The tired and in our view settled debate over the efficacy of gunshot-detection technology has re-emerged in the form of new research seized upon by Mayor Brandon Johnson, who famously ended the use of ShotSpotter in Chicago nearly two years ago over the fervent objections of a majority of aldermen.
The Johnson administration promised to replace ShotSpotter, which alerted Chicago police immediately to gunshots in parts of the city where gun violence happens all too frequently, after it ended the city’s contract with the technology’s owner, SoundThinking. But since then the process of identifying a new vendor and signing a contract has been painfully slow, betraying the mayor’s lack of urgency.
The process is so slow that a City Council committee held a hearing earlier this month essentially to turn up the heat on administration officials, who offered no explanation for the molasses-like contracting process other than platitudes. That prompted one of those aldermanic ShotSpotter supporters, Finance Committee Chair Pat Dowell, 3rd, to wryly remark, “If I had a dollar for the word diligent, I could go buy a nice lunch today.”
So it came as little surprise Wednesday when Johnson hailed a study just released by the Justice Center at the University of Chicago that concluded the ending of ShotSpotter led to modestly improved police response times to 911 calls in the six months after the technology was terminated. “To those who were obviously promoting fear and casting doubt on our effort to improve safety, this is clear evidence that we are clearly moving in the right direction,” he told reporters on Wednesday.
So what exactly did this study examine? The research showed that in areas previously served by ShotSpotter police response times to 911 calls improved by a little over four minutes on average in the six months after the technology was turned off in September 2024 compared with the six months before. The authors surmised that police responded more quickly because they weren’t “tied up” reacting to ShotSpotter alerts.
First, ShotSpotter was first installed in Chicago in 2012, so this is hardly a comprehensive data set. More importantly, as crime reporting website CWBChicago commented on X, the comparison was apples and oranges. Fall and winter emergency calls will naturally be fewer than in the spring and summer, when violence and accidents increase. So faster response times are more likely to be caused by the lower volume of calls than the absence of ShotSpotter.
The analysis doesn’t get to the heart of the current ShotSpotter debate anyway. And neither do the mayor’s comments.
The City Council members advocating for the return of gunshot technology don’t claim it will reduce violent crime. And neither does this page.
The argument for gunshot technology is twofold. The most important is that in parts of Chicago where gunfire is a regular occurrence, all too often no one calls 911 when shots are fired and so victims are left bleeding in the street for lengthy periods of time. CWBChicago has documented more than 80 such instances since ShotSpotter ended where people were shot and left unattended for many minutes or even hours. Many died.

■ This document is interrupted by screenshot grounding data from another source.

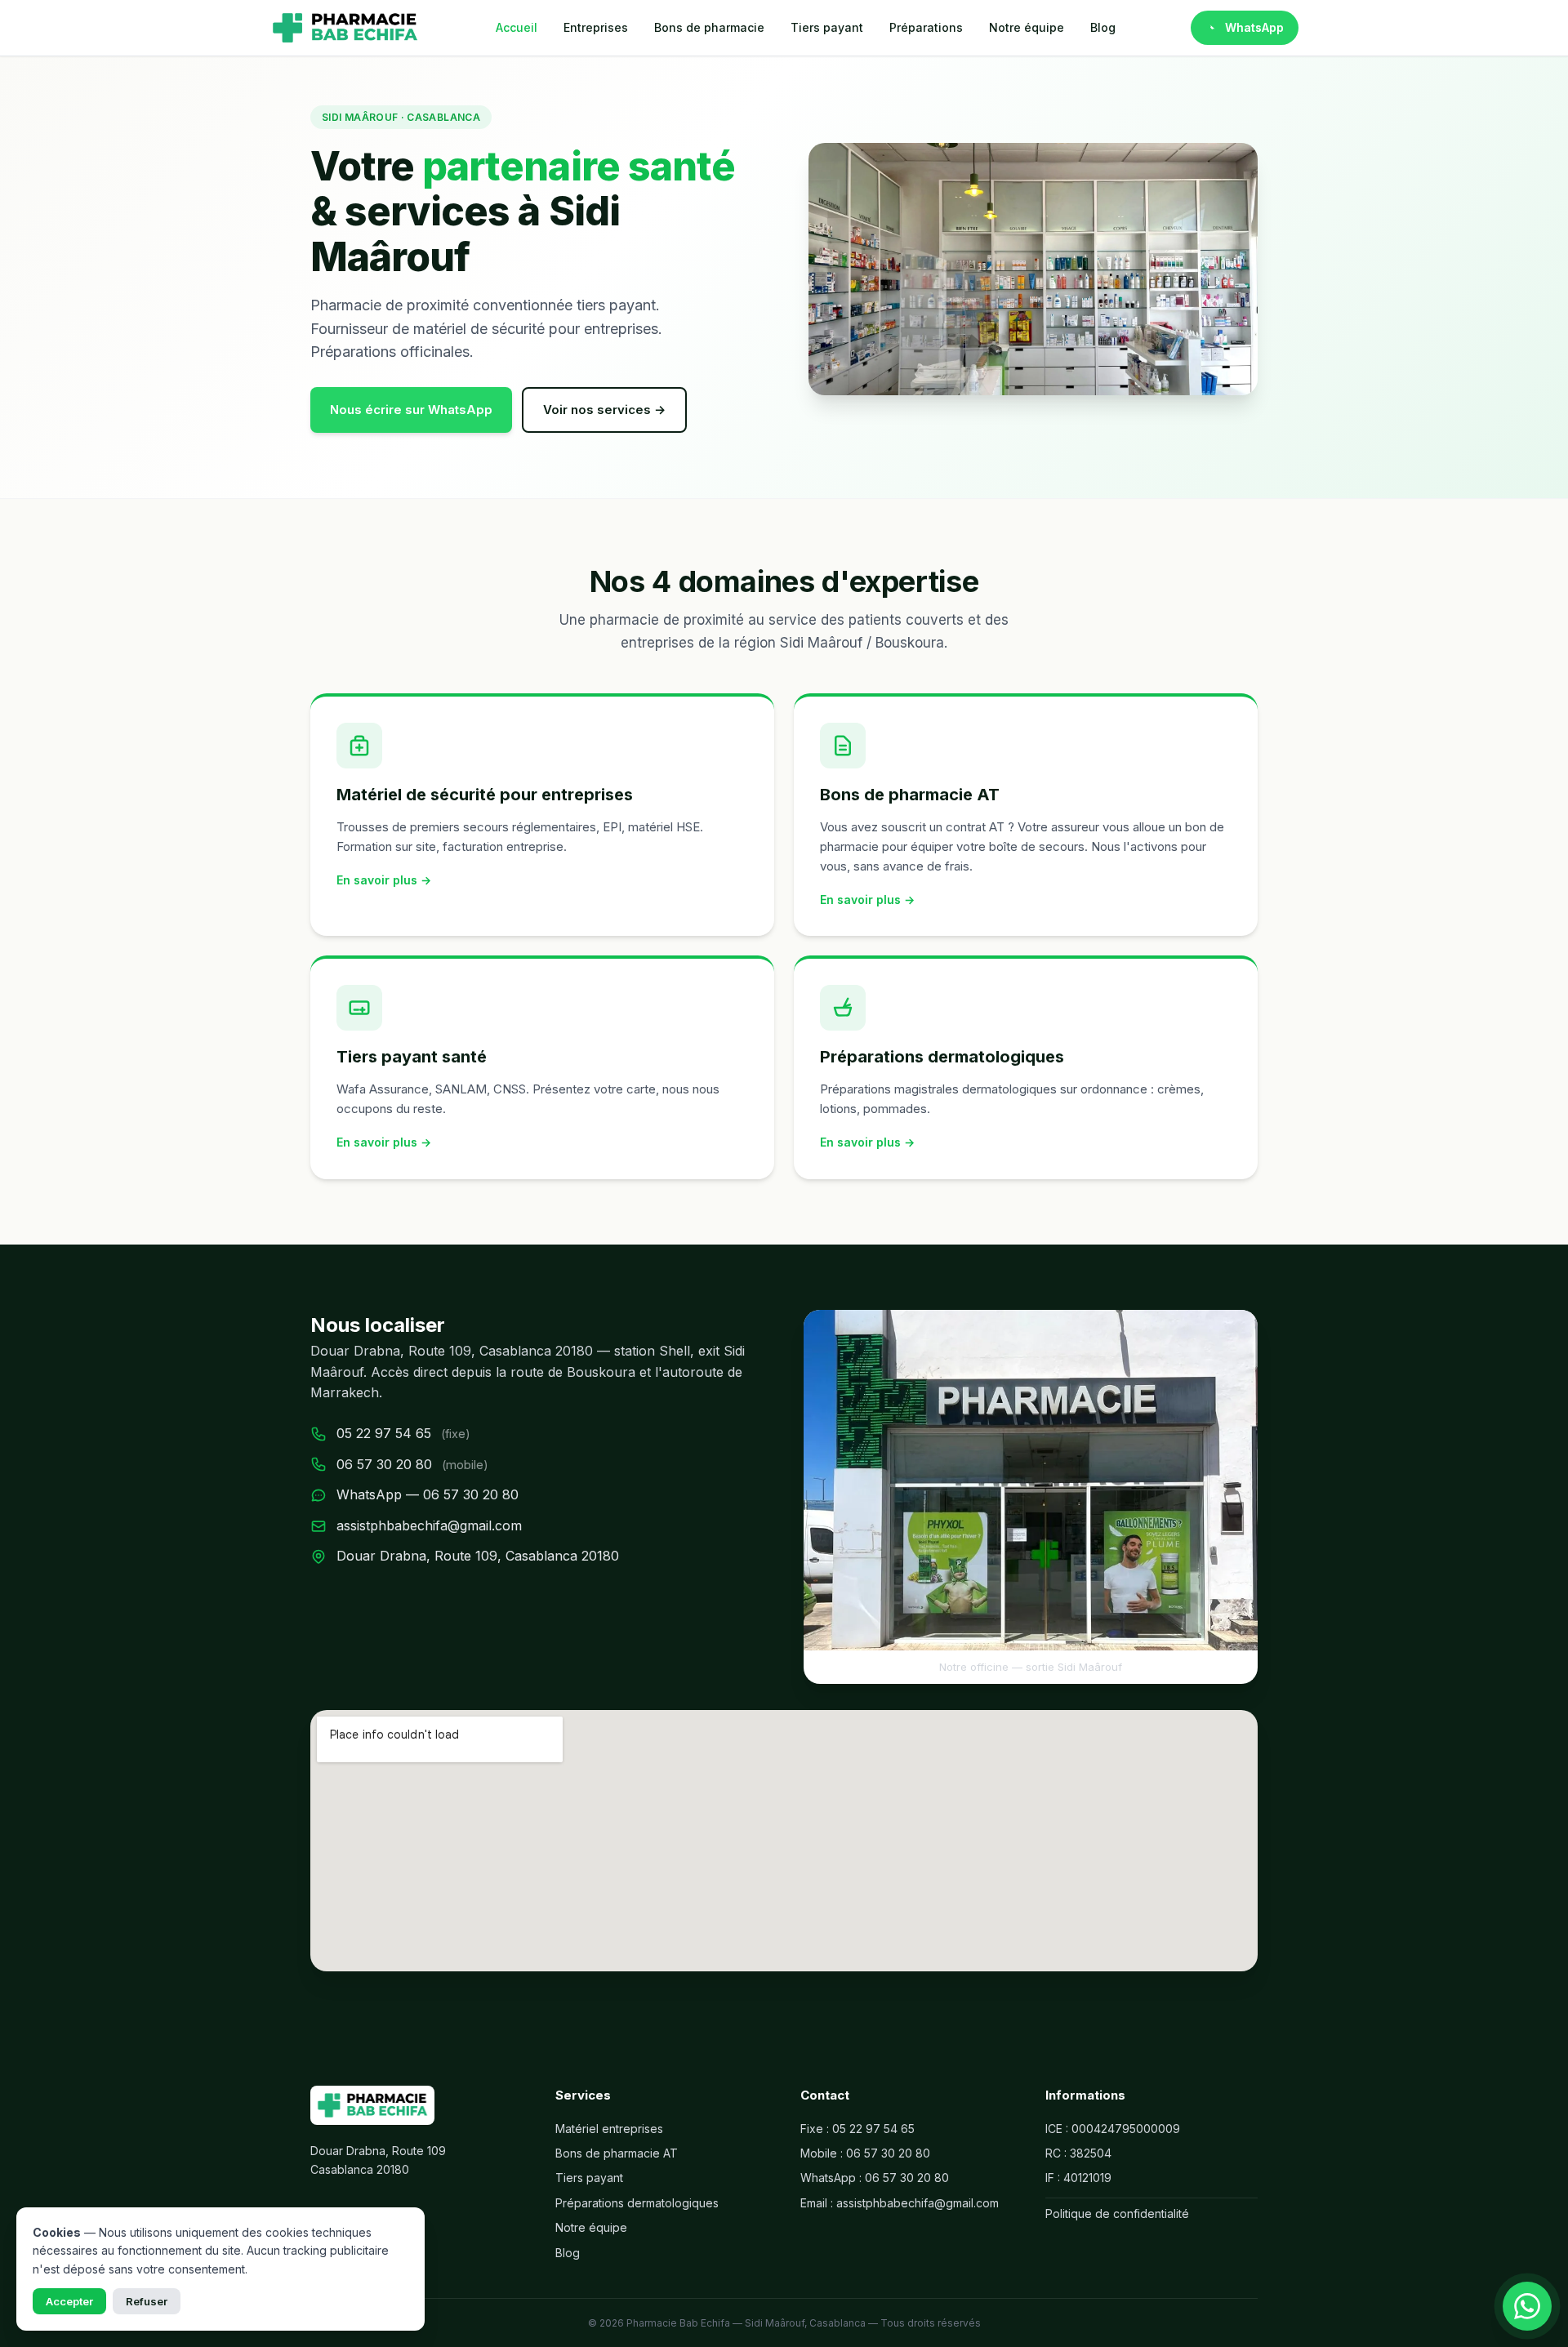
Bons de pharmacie (709, 27)
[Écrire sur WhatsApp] (1527, 2306)
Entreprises (596, 27)
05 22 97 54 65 (383, 1433)
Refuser (146, 2301)
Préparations (926, 27)
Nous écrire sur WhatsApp (411, 409)
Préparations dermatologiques (637, 2203)
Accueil (516, 27)
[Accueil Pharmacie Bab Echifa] (345, 28)
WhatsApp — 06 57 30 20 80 (427, 1494)
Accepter (69, 2301)
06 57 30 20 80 (384, 1464)
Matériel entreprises (609, 2128)
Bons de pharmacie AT (616, 2153)
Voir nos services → (604, 409)
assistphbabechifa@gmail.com (429, 1525)
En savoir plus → (383, 880)
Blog (1103, 27)
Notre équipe (1026, 27)
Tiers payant (827, 27)
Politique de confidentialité (1117, 2213)
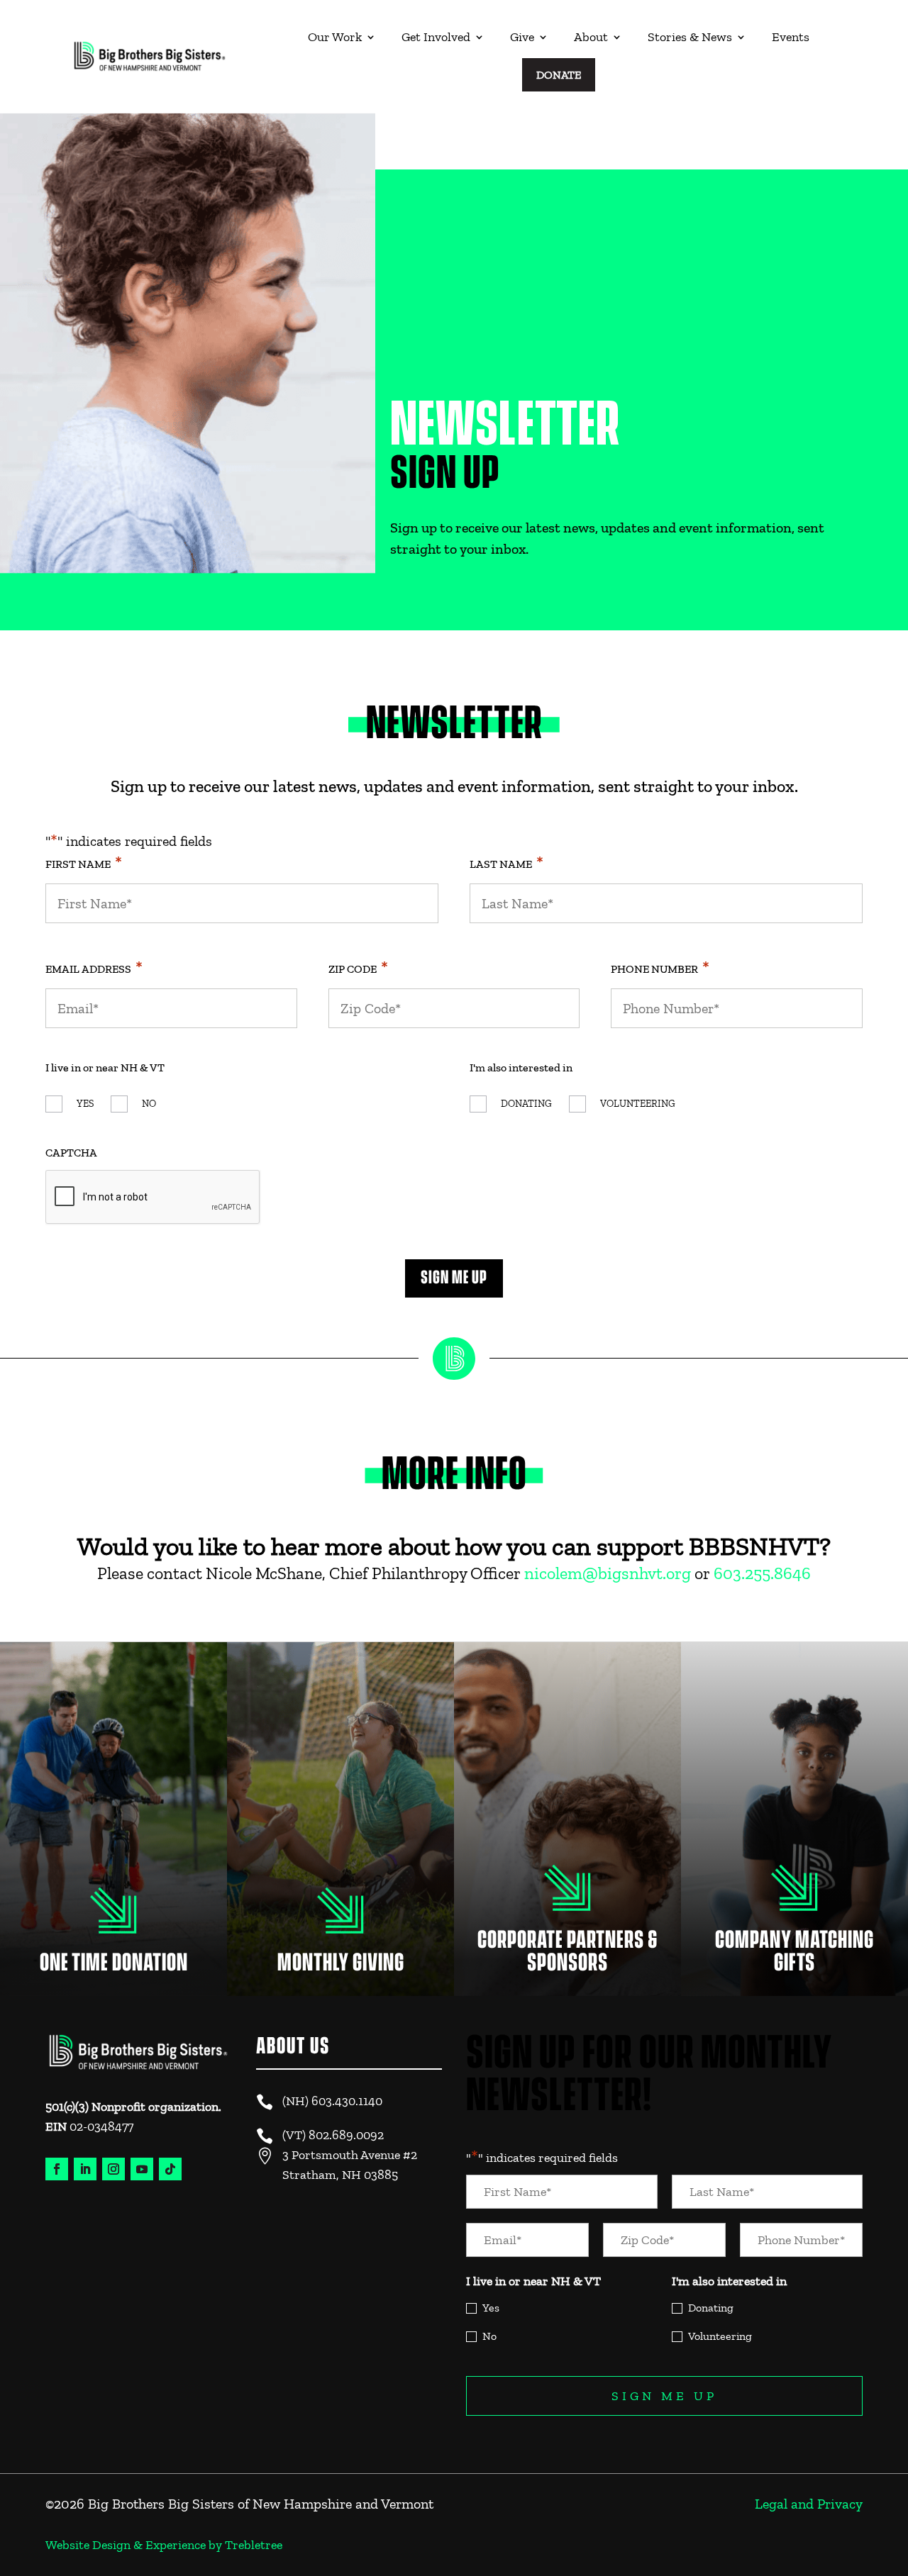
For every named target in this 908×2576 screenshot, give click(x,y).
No (149, 1104)
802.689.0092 (346, 2135)
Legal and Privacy (809, 2503)
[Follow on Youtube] (142, 2169)
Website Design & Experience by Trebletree (163, 2545)
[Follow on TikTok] (170, 2169)
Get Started (794, 1904)
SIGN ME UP (454, 1278)
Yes (85, 1104)
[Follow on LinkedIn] (85, 2169)
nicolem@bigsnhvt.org (607, 1573)
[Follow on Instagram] (113, 2169)
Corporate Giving (567, 1895)
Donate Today (113, 1914)
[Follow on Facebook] (56, 2169)
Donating (526, 1104)
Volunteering (637, 1104)
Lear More (341, 1924)
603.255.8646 (762, 1573)
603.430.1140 (346, 2101)
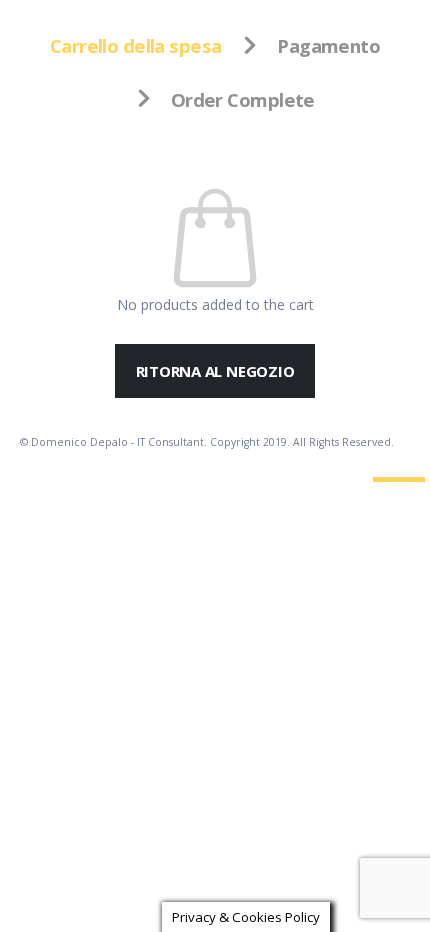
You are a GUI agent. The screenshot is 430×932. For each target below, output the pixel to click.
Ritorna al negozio (215, 371)
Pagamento (328, 45)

The second is that even when police get a 911 call, the caller often doesn’t have a clear idea of where the shots were fired, leaving cops searching for a victim and sometimes not finding them, particularly when it’s dark. By contrast, ShotSpotter gives police instant and reasonably precise information on where shots were fired.
Does Johnson ever address these arguments in his frequent attacks on ShotSpotter? Not that we’ve heard.
Let’s return to the source of this analysis. The director of the U. of C.’s Justice Project is a sociology professor named Robert Vargas. Here’s how the university’s website describes his research interests: Vargas “studies how research designs, funding incentives, and evidence-based paradigms can launder police and tech industry interests through the veneer of neutral science, examining which questions get funded, which metrics are privileged, and how these choice architectures shape policy and public imagination.”
That’s quite a mouthful. But on the question of ShotSpotter at least, an academic whose research focus is on how “police interests” “launder” their points of view seems, shall we say, a tad less than objective.
Contrast that with the compelling September 2024 analysis in the Tribune Opinion section by the highly regarded Crime Lab, also at the University of Chicago, which laid out how ShotSpotter helps reduce emergency response times to gun victims and saves lives. No one credible thinks of the Crime Lab as partisan or slanted.
Did Mayor Johnson shout out the Crime Lab’s findings as he was preparing to pull the plug on ShotSpotter? Of course not.
Johnson likes to talk about leading “with what the data shows.” But robust data that don’t fit his prescribed views obviously aren’t worthy of the same amount of discussion as the biased report he extolled earlier this week.
That brings us to the part of the ShotSpotter discussion that perhaps disturbs us most. In his removal of ShotSpotter and lack of urgency to replace it with similar technology, the mayor has subverted the will of a majority of Chicagoans, particularly those on the South and West sides whom he considers his political base.
There’s a reason nearly all aldermen in the neighborhoods once served by ShotSpotter want some sort of gunshot detection technology back again: Their constituents want it.
As Ald. Peter Chico, who represents the 10th Ward on the Southeast Side, told WTTW, “My community wants this tool.”
The mayor keeps trying to convince Chicagoans they’re wrong to want what they clearly do. Officeholders who ignore the clear desires of their constituents eventually become ex-officeholders.